La musealización actual pretende dar a conocer el origen y el funcionamiento de la Almazara y su relación con el entorno de una forma didáctica y respetuosa con lo existente. El contenido del nuevo museo consiste en el propio conjunto edilicio restaurado, la maquinaria y los objetos originales conservados, expuestos de manera lógica y ordenada, así como una serie de aplicaciones que dan a conocer el origen y la evolución de las diferentes tipologías de elementos de la red de infraestructuras hidráulicas de la comarca a la que pertenece la Almazara. Para su comprensión el museo está dotado de diversos dispositivos museográficos de tipo físico (cartelas y paneles) y audiovisual (vídeo).

El museo propone al visitante un recorrido que sigue una lógica de comprensión del conjunto y que va de la entrada al patio de trojes hasta el molino de sangre. En ese espacio, un vídeo ofrece un resumen de marcado carácter visual sobre el origen de las infraestructuras hidráulicas en el Valle de Lecrín y sobre el funcionamiento de la propia Almazara de Las Laerillas. En la misma sala, se presenta una exposición de paneles explicativos sobre la historia de la comarca, la red de infraestructuras hidráulicas de la comarca y la documentación gráfica sobre otros molinos de la zona.
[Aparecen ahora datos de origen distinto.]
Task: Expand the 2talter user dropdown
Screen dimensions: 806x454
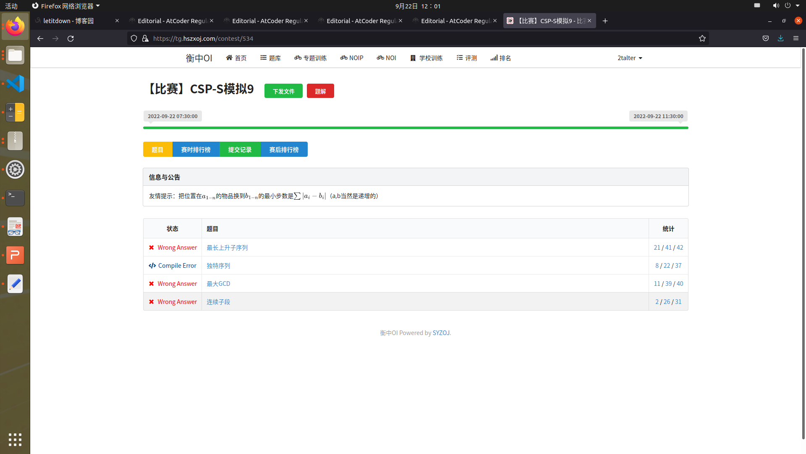Action: click(629, 58)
Después de la introducción, el recorrido que se propone se ciñe a los procesos de producción del aceite y sigue el recorrido de la aceituna: la recogida en los trojes, la molienda, el prensado y la venta ya en forma de aceite. Este comenzaría en el patio de trojes, donde se visualiza la cárcava y el estanque de agua en el exterior, continuaría por el edificio principal entrando por el molino hidráulico, nave de prensado y terminando en el almacén o tienda.

En cada sala existen porciones de pared donde se exponen objetos e instrumental asociados al funcionamiento y uso de cada espacio, todo ello es nombrado y explicado de forma didáctica a través de una serie de cartelas cerámicas empotradas en los muros.
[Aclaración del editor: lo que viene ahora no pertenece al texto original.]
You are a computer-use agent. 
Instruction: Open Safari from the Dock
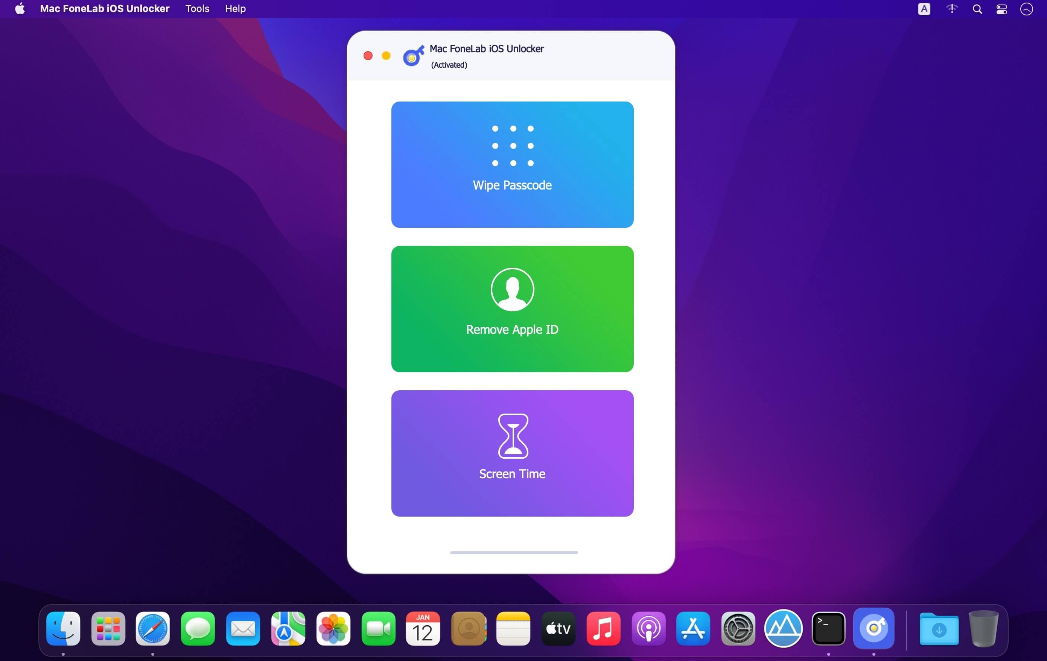tap(153, 628)
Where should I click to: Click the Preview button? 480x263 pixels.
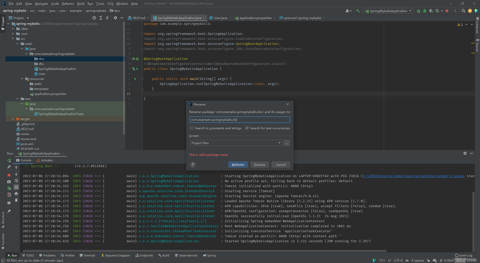click(x=260, y=165)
En el molino hidráulico se puede apreciar el rodezno original. Este aparece debajo de la solera, bajo una bóveda de piedra, y junto al saetillo. Estas piezas son esenciales para entender el mecanismo motor del molino hidráulico y, por ende, el funcionamiento de todo el conjunto de la Almazara y su relación con la acequia que discurre por la calle Canalón.
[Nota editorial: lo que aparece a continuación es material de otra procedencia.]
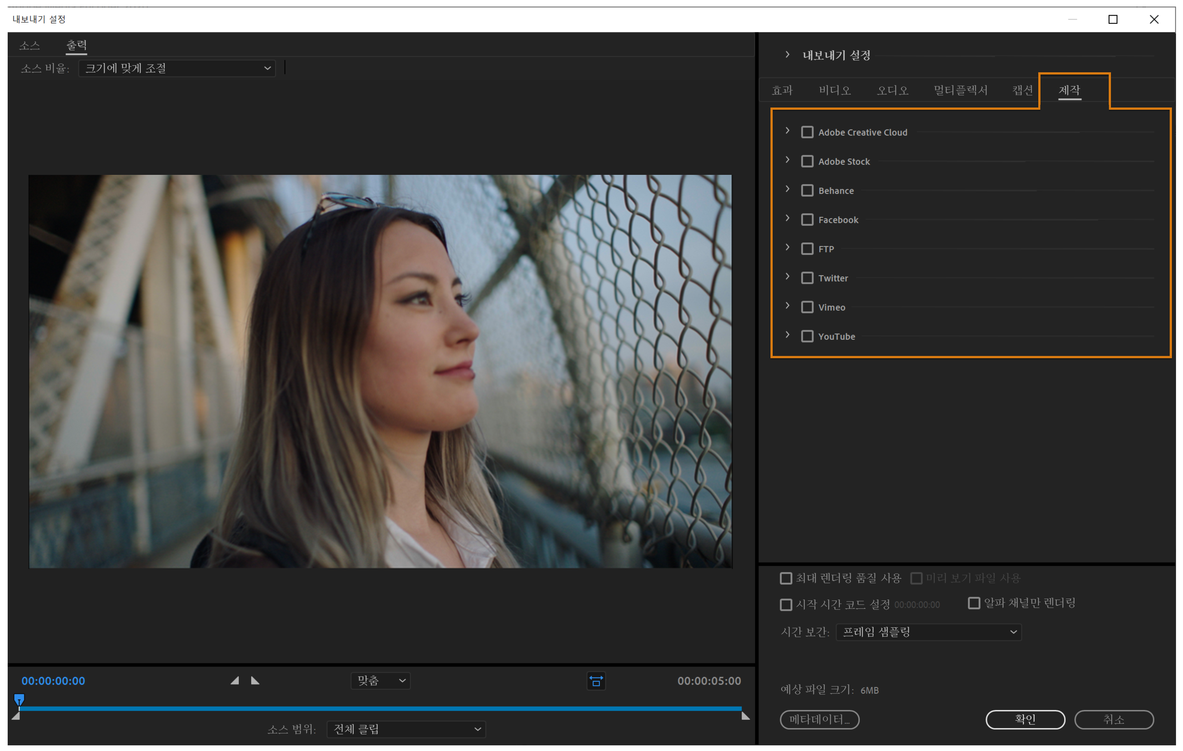
Task: Expand the YouTube publish section
Action: click(788, 335)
Además de las piezas museográficas vinculadas físicamente al edificio (vídeo, paneles y cartelas), el museo cuenta con una serie de aplicaciones complementarias y divulgativas como son el catálogo, un plano-guía y una página web.

La Almazara de las Laerillas también dispone de instalaciones que permiten utilizar dos de sus espacios para otras actividades de carácter público y cultural. El molino de sangre se convierte en sala de exposiciones temporales y la sala de prensado, mediante un sistema de montaje sencillo, en auditorio.

Como resultado de la intervención de 2015, la Almazara gana en términos de potencialidad y fertilidad cultural. Con ella se demuestra que un bien patrimonial no es sólo un espacio de visita, sino también de generación de actividad en sí mismo, al mismo tiempo que se inserta y alimenta a la red de espacios culturales del resto de la comarca del Valle de Lecrín y provincia.